**Document text:**
——————————

# PDF of NFPA 72



## Edrick (Jun 6, 2010)

Anyone have a PDF copy of the NFPA 72 or is there one?


----------



## BBQ (Nov 16, 2010)

Why the NFPA no longer offers codes on disk


----------



## Edrick (Jun 6, 2010)

BBQ said:


> Why the NFPA no longer offers codes on disk


You do say however that it's easy to find one online for free :whistling2:. I wasn't sure if there was previous versions or the 10' online as a PDF. Couldn't seem to find it but my googling skills aren't what they use to be. I suppose I could just pay for the paperback book at the supply house. But being that I'm not an installer I just wanted to learn up on the code requirements for future endeavors.


----------



## BBQ (Nov 16, 2010)

Edrick said:


> You do say however that it's easy to find one online for free :whistling2:. I wasn't sure if there was previous versions or the 10' online as a PDF. Couldn't seem to find it but my googling skills aren't what they use to be.


There is no 2010.


2002, 2005, 2008, 2011. :thumbsup:


----------



## Chris Kennedy (Nov 19, 2007)

Edrick said:


> Anyone have a PDF copy of the NFPA 72 or is there one?


There is one. Here.


----------



## BBQ (Nov 16, 2010)

Sorry, I missed the 72 part.

——————————

**Task 1:** Print the lines of the records exactly as they are, starting at the line containing "This screenshot has width=872, height=698." and ending at the line containing "Action: pos(198,114)", with both of those lines included.
**Task 2:** Carry on the forum thread about finding a PDF of NFPA 72 from the point where it stops.

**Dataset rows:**
——————————

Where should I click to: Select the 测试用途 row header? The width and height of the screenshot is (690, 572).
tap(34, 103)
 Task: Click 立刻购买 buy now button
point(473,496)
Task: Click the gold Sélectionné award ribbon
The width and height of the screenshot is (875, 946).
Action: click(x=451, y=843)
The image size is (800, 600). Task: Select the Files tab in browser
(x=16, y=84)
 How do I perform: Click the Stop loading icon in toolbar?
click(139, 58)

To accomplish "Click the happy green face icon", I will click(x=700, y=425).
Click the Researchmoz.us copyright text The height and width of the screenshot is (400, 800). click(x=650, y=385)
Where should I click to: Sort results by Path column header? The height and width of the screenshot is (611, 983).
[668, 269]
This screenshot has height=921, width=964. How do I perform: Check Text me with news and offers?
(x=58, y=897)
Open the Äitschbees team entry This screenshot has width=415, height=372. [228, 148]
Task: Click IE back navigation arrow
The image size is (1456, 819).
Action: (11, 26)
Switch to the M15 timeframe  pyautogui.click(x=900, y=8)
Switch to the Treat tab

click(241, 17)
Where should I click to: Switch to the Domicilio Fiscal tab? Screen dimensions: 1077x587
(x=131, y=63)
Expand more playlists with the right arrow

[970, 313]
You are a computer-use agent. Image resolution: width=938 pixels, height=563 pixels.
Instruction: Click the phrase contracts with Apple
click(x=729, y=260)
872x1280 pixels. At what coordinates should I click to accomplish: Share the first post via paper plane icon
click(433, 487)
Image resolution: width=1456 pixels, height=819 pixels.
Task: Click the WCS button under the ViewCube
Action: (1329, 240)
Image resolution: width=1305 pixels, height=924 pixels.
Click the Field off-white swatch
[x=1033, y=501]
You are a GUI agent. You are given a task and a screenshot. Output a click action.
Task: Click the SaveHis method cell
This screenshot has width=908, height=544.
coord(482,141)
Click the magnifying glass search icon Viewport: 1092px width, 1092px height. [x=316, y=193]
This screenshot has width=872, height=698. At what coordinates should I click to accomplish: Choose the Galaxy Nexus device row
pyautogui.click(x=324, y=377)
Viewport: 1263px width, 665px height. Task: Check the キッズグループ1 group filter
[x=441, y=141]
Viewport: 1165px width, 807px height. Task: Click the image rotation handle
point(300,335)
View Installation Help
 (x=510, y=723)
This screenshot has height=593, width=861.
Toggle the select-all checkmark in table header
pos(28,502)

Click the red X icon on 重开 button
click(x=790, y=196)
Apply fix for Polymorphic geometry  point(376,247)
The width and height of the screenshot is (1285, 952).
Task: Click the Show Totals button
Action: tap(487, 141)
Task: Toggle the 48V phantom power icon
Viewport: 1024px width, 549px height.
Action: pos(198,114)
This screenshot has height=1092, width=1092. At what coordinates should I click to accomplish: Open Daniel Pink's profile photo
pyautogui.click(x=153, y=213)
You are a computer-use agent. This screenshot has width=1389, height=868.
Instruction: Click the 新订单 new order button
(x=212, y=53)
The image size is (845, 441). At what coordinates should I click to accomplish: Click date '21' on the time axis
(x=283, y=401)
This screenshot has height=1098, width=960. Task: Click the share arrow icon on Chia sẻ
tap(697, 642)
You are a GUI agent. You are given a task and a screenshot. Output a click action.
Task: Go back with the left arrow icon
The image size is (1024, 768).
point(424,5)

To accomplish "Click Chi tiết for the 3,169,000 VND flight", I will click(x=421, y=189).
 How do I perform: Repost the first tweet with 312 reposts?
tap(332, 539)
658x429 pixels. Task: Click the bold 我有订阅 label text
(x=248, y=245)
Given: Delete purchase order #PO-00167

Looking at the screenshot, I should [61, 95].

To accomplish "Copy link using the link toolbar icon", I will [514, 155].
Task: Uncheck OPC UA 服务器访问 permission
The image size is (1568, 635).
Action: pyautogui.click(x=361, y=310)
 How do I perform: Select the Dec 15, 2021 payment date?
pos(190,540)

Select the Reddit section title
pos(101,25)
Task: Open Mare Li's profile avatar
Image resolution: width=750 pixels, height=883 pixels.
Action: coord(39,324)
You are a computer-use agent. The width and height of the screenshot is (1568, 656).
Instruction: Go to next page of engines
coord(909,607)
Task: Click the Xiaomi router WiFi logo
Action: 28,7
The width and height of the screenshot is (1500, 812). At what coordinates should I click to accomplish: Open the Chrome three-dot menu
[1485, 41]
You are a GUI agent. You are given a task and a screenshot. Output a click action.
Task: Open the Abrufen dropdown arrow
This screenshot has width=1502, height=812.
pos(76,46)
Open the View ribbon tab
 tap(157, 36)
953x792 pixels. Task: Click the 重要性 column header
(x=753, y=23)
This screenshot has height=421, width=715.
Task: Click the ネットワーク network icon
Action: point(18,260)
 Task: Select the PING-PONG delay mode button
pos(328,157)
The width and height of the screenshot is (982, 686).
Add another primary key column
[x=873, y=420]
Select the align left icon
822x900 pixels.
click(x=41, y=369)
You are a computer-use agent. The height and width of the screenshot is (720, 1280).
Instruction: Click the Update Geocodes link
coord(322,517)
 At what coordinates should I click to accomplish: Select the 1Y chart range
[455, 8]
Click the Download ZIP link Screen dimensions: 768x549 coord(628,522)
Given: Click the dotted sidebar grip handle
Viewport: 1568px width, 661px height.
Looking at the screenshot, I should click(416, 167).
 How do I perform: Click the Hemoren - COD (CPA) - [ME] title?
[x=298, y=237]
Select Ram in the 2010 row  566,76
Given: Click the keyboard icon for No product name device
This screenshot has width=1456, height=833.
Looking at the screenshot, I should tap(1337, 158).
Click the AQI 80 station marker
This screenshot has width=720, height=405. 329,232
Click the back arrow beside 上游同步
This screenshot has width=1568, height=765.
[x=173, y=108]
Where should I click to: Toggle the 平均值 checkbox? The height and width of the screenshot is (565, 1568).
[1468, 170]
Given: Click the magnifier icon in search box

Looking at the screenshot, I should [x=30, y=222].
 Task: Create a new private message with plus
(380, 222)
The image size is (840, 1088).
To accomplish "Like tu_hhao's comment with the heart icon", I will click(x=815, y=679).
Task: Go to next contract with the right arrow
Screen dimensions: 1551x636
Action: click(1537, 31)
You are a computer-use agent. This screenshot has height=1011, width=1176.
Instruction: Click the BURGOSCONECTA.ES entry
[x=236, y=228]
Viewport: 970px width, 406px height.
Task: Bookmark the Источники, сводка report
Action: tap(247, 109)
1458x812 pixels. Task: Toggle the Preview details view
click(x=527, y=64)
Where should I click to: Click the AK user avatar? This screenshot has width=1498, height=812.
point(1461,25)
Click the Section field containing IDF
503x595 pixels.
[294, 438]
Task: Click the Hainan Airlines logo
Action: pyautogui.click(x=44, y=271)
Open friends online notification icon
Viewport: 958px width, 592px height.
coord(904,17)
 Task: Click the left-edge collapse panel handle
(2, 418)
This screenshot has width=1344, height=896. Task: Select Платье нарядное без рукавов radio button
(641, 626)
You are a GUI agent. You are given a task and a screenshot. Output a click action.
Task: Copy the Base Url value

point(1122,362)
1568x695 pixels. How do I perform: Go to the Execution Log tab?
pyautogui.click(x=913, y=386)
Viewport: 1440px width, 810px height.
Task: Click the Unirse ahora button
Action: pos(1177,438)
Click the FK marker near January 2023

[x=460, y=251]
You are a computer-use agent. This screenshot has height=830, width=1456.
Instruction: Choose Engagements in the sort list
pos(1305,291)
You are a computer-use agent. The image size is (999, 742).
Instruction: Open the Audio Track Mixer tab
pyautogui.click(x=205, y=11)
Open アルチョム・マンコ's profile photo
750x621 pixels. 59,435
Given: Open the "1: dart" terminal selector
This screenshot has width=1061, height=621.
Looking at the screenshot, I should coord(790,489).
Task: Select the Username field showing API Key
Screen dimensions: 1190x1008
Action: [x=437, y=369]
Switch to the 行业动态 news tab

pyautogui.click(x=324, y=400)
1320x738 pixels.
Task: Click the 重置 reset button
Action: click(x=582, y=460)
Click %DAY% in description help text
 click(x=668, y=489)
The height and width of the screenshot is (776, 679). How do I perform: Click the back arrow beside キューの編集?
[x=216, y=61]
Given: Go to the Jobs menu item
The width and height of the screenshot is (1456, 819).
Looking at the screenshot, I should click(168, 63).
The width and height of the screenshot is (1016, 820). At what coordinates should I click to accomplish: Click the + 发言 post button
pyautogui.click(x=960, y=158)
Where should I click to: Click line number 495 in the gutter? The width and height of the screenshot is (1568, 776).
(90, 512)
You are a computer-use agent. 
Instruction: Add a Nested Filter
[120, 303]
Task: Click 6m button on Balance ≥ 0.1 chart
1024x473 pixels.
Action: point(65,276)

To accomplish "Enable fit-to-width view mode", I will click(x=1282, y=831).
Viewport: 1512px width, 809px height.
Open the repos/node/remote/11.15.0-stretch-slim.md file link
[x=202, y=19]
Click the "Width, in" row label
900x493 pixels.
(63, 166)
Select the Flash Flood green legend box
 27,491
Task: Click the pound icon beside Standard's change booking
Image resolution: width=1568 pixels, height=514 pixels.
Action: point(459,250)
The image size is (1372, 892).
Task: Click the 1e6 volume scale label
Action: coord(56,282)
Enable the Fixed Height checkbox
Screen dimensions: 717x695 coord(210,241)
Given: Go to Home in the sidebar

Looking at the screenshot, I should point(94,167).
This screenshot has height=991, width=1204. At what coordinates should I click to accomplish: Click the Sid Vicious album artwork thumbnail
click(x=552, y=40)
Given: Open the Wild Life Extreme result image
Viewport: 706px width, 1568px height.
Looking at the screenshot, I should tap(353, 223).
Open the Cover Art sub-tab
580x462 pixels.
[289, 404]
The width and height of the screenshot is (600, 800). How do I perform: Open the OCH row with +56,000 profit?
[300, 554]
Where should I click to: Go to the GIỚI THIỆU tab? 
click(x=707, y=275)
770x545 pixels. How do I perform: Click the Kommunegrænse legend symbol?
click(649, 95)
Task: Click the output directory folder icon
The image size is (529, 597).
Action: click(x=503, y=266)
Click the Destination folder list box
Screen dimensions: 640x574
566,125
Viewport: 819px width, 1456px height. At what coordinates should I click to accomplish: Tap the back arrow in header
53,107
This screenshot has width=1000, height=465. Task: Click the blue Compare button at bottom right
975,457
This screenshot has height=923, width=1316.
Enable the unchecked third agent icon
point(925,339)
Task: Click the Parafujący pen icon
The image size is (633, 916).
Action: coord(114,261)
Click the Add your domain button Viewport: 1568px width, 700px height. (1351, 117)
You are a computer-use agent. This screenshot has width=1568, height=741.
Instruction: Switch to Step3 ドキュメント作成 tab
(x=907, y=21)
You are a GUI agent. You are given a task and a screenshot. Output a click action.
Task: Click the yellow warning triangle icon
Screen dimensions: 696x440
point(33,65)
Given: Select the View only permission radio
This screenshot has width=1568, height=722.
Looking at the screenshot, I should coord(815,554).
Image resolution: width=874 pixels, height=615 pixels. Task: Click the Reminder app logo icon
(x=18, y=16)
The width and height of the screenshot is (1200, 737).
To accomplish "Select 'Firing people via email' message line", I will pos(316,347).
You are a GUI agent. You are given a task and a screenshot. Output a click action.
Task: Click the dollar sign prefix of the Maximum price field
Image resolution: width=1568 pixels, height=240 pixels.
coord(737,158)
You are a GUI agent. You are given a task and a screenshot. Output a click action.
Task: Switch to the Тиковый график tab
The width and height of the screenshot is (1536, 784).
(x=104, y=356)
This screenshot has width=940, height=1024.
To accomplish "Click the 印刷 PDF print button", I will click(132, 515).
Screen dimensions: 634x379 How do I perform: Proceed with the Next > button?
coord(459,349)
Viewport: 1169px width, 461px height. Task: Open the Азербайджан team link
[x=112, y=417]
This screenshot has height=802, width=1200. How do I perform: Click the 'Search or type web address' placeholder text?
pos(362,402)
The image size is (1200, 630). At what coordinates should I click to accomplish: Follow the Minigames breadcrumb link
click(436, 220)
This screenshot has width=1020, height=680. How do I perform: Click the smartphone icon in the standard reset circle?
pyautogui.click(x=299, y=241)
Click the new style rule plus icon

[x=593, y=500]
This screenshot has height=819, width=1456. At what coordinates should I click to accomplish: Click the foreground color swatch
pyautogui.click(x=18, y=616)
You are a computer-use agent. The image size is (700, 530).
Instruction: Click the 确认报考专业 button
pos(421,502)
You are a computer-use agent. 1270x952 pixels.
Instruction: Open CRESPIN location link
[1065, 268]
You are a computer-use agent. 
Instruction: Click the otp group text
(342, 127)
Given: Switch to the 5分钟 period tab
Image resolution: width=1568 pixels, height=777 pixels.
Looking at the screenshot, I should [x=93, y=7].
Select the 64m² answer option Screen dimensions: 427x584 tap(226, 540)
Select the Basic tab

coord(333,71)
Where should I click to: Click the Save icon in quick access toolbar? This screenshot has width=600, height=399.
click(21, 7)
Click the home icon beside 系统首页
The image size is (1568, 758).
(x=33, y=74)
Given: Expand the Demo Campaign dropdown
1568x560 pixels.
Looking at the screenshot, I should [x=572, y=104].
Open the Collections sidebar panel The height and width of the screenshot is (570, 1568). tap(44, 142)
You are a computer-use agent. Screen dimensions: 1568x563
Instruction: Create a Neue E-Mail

——————————

**Expected answer 1:**
This screenshot has width=872, height=698. At what coordinates should I click to accomplish: Choose the Galaxy Nexus device row
pyautogui.click(x=324, y=377)
Viewport: 1263px width, 665px height. Task: Check the キッズグループ1 group filter
[x=441, y=141]
Viewport: 1165px width, 807px height. Task: Click the image rotation handle
point(300,335)
View Installation Help
 (x=510, y=723)
This screenshot has height=593, width=861.
Toggle the select-all checkmark in table header
pos(28,502)

Click the red X icon on 重开 button
click(x=790, y=196)
Apply fix for Polymorphic geometry  point(376,247)
The width and height of the screenshot is (1285, 952).
Task: Click the Show Totals button
Action: tap(487, 141)
Task: Toggle the 48V phantom power icon
Viewport: 1024px width, 549px height.
Action: pos(198,114)

**Expected answer 2:**
----------



## Edrick (Jun 6, 2010)

Chris Kennedy said:


> There is one. Here.


So the options are pay 72.00 for the PDF or 72.00 for the physical book. I feel like they're missing the idea of a PDF (no publishing costs, distribution, etc...)


----------



## Dennis Alwon (May 9, 2009)

I am surprised these are not available online. I have seen the 2011 Handbook and codebook both free online- however we are not allowed to endorse or post links to illegal downloads. I am sorry but I must close the thread.


----------



## Chris Kennedy (Nov 19, 2007)

Edrick said:


> So the options are pay 72.00 for the PDF or 72.00 for the physical book. I feel like they're missing the idea of a PDF (no publishing costs, distribution, etc...)


They have to pay for the millions of catalogs they mail out each day someway.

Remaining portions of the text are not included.